As a professional builder this question occupied my idle thoughts for more than 20 years, the more I thought about it, the more experiments I watched on TV, the more convinced I became that Neolithic man must have used their intelligence rather than their muscle power in order to build Stonehenge. Only when I became totally convinced that the stones could not have been dragged overland did I begin see how else it might be done. If the stones were too heavy to drag then the only way they could be moved was if the were picked up. Immediately I could see how this could have been achieved, levers can pick things up with little effort but levers can also be used to move things forward at the same time!!! Arrange enough simple wooden levers each side of the stone and the stone can be picked up, moved forward a short distance and replaced on the ground, the levers can then be reset and the stone moved further forward, again and again all day long. Furthermore this can be done with very little physical effort, just like rowing a boat.

Over the next 10 years I spent many hours experimenting with stones of ever increasing weight, I did experiments into the problem of transporting the stones, erecting the stones and placing the lintel stones. Many of these experiments were filmed by TV news broadcasters (BBC News 24) and documentary filmmakers (Channel 5 and National Geographic Channel).

My main conclusions from these research experiments are surprising and if eventually accepted by archaeologists will mean a total rethink of Neolithic life 4000 years ago. No longer will it be thought necessary for Neolithic man to have gathered an army of workers to transport the sarsen stones to Stonehenge, my experiments prove that even the largest of the uprights could have been transported by as few as 60 men and that these few men could have completed the movement of each of these uprights in less than 6 weeks.

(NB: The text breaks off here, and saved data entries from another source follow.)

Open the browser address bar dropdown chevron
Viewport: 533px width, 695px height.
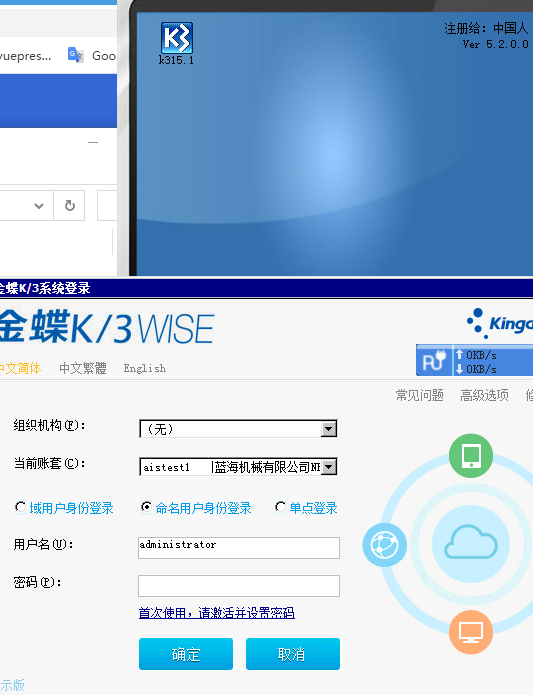tap(39, 206)
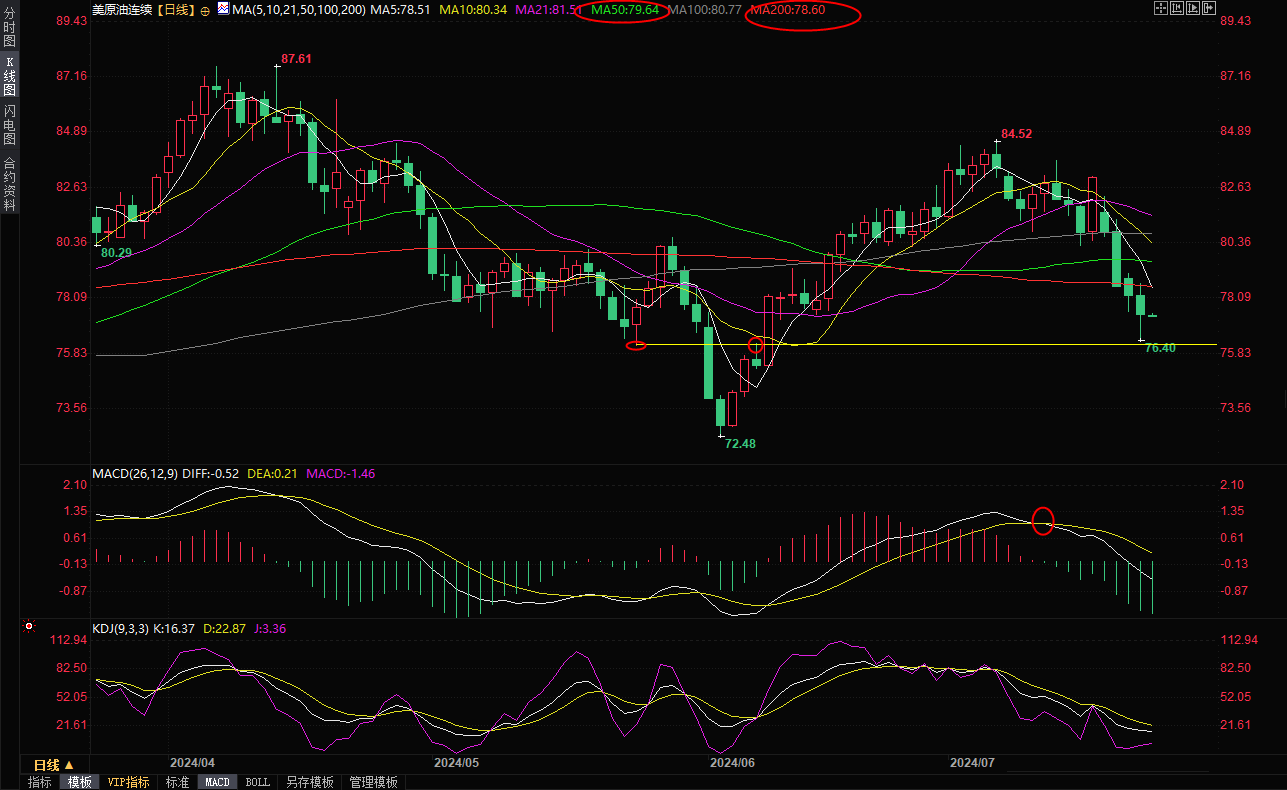Viewport: 1287px width, 790px height.
Task: Click the 另存模板 button
Action: pos(309,782)
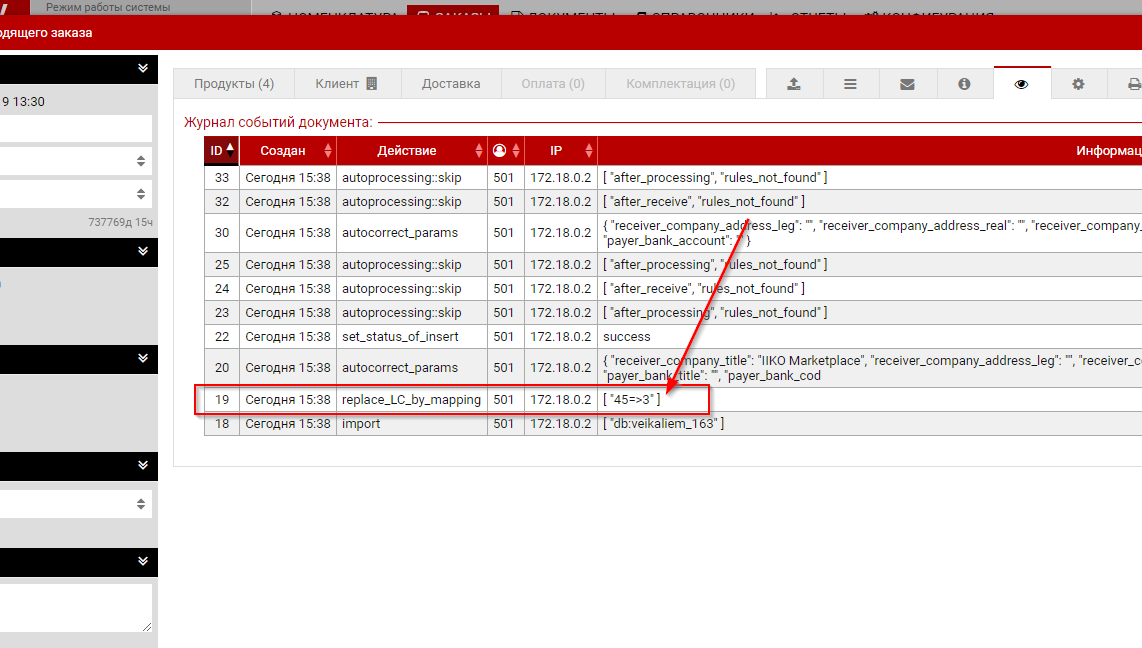This screenshot has width=1142, height=648.
Task: Open the upload icon tab
Action: pyautogui.click(x=794, y=84)
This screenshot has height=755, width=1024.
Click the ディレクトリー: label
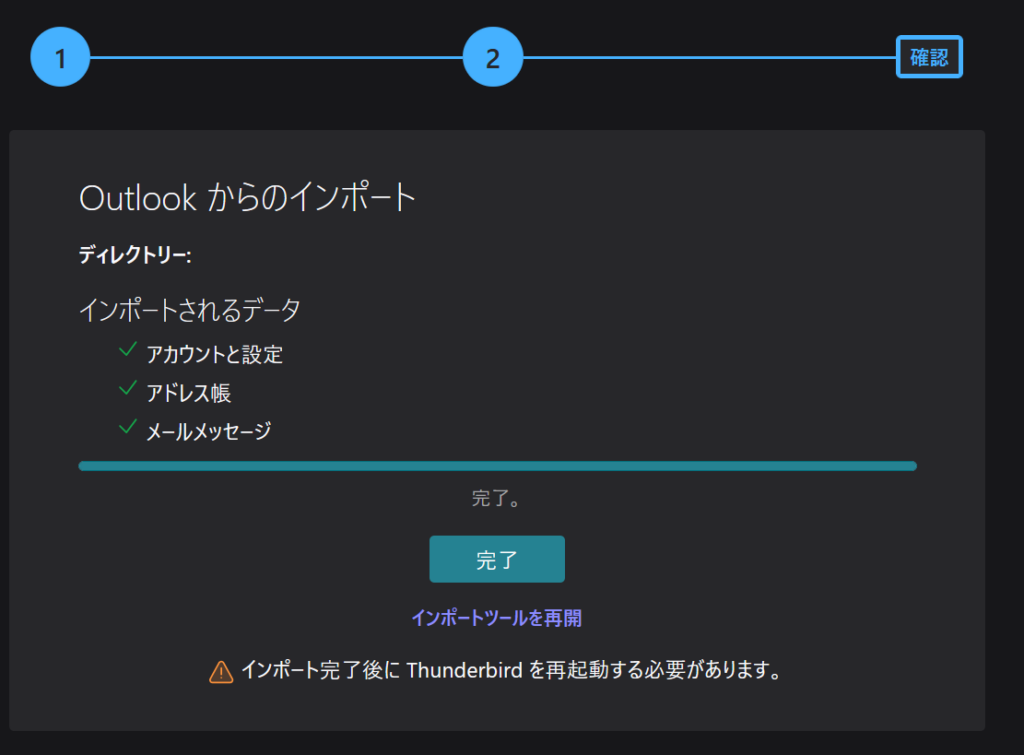[135, 255]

No longer will it be thought necessary for great earth banks to be constructed in order to erect these stones, my experiments prove that by utilising the known profiles of the stone holes at Stonehenge as few as 40 men using simple wooden levers could have erected each of these stones in no more that 3 days.

And my experiments prove that far from being the most difficult task at Stonehenge elevating the lintel stones is the easiest task of all, a task that can be completed by as few as 20 men in less than 1 day for each stone.

In the 1960s Prof G S Hawkins estimated that Stonehenge in the form we see it now represented more than 1,136,000 man-days work and that was just for the transport and erection of the stones. After 10 years of practical research I believe that this figure can now be reduced by almost 1 million man-days to a more believable 196,000 man –days. This figure still shows a tremendous amount of work went into the building of Stonehenge and why it was built at all will perhaps always remain a complete mystery but I believe my research proves that it was not only possible but that it could have been done without blood sweat or tears.

Building Stonehenge A radical new Theory by Gordon Pipes is published by Birchwood Publishers Ltd and is available online at Amazon Books or from all good bookshops. ISBN 9780956280701

Well done on all your research and I look forward to reading the book. However, I have to say that, whilst I agree with the possibility of small teams of workers (there's a chap in the States who demonstrated a technique for moving massive blocks single handed and a number of people on this forum were involved in a successful experiment to 'row' stones using levers), you still need the enormous amount of man hours to dig the ditches and raise the banks. You can't lever out a million tons of soil and rubble.

It may well be that smaller groups were involved in construction but i think you're still left with the need for a larger community to create the site as a whole.